- Episode no.: Season 5 Episode 15
- Directed by: Pamela Fryman
- Written by: Carter Bays; Craig Thomas;
- Production code: 5ALH15
- Original air date: February 8, 2010

Guest appearances
- Lauren Shiohama as Marissa; Arnold Chun as Waiter; Phil Simms as himself; Jim Nantz as himself; Bar Paly as Natalia;

Episode chronology
| ← Previous "Perfect Week" | Next → "Hooked" |
- How I Met Your Mother season 5

= Rabbit or Duck =

"Rabbit or Duck" is the 15th episode of the fifth season of the CBS sitcom How I Met Your Mother and 103rd episode overall. It originally aired on February 8, 2010. In a nod to CBS hosting that year's Super Bowl, the episode features NFL commentators Jim Nantz and Phil Simms in guest appearances as themselves.

==Plot==
Ted, Marshall, Lily, and Robin hang out at Ted's apartment to watch Super Bowl XLIV, where the camera catches Barney holding up a sign in the crowd asking women to call him. It pays off as his phone keeps ringing with women on the other end. He hires Ranjit as his personal driver. Robin also reveals that, while they were on the air, she accepted an offer from her colleague, Don (Ben Koldyke), to go on a Valentine's Day date. The gang debates whether Robin is attracted to Don using the duck-rabbit illusion. This leads to an intense fight among the group, with Marshall supporting rabbits as an object of desire, and Ted, Robin, Lily and Ranjit supporting ducks. Marshall eventually concedes the point.

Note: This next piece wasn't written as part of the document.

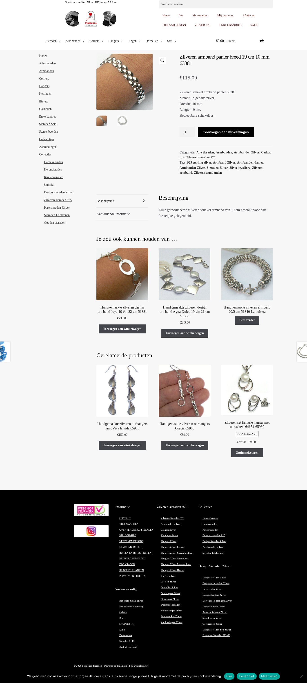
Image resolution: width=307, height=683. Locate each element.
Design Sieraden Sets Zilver (216, 629)
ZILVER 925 (202, 25)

Given the success of Ranjit's arranged marriage, Ted decides to let Marshall and Lily pick his Valentine's Day date, claiming that he will marry the date if he likes her. Ted joins Robin at Don's apartment, as Don said there would be a party. Ted leaves when he sees Don on the couch naked, attempting The Naked Man. Robin confronts Don and he admits he is interested in her but didn't know how to say. However, she sees him with a large pair of rabbit ears.

Meanwhile, Barney has problems with his pickup phone. When he is about to bed one woman, another calls. This causes him to ditch the woman and have Ranjit drive him back to MacLaren's on three separate occasions. On the fourth incident, involving a woman named Natalia, Barney throws the phone in the dumpster so he can concentrate on her, but he continues to hear the phone ringing in the distance (in the manner of Poe's The Tell-Tale Heart) and goes to retrieve it. Marshall and Lily hide the phone, and later Ted finds it and answers.

Marshall and Lily, having forgotten to find Ted a date, frantically proposition various women in the bar. They ultimately settle on a "phone girl" after acquiring Barney's phone. Ted goes on the double date with Marshall and Lily, who have fixed him up with Natalia (Bar Paly). Despite their compatibility, Ted continues to answer the phone, which results in another encounter at MacLaren's. Barney tries to take the phone from Ted, but Ted passes it to Marshall and Lily, who drops the phone in a pitcher of beer.

While Robin prepares for her show, Don apologizes for his behavior and praises her anchor skills. He also tries to improve his work ethic by bringing Robin coffee. She later imagines a duck bill on his face.

==Critical response==
Donna Bowman of The A.V. Club rated the episode with a grade A, while Cindy McLennan of Television Without Pity gave it a C+.

Brian Zoromski of IGN gave the episode 9 out of 10.

TV Fanatic gave the episode 4 out of 5 stars, praising the dialogue, while Time praised Neil Patrick Harris's acting.

Alan Sepinwall and The Star-Ledger described it as "a bizarre but ultimately funny episode of HIMYM."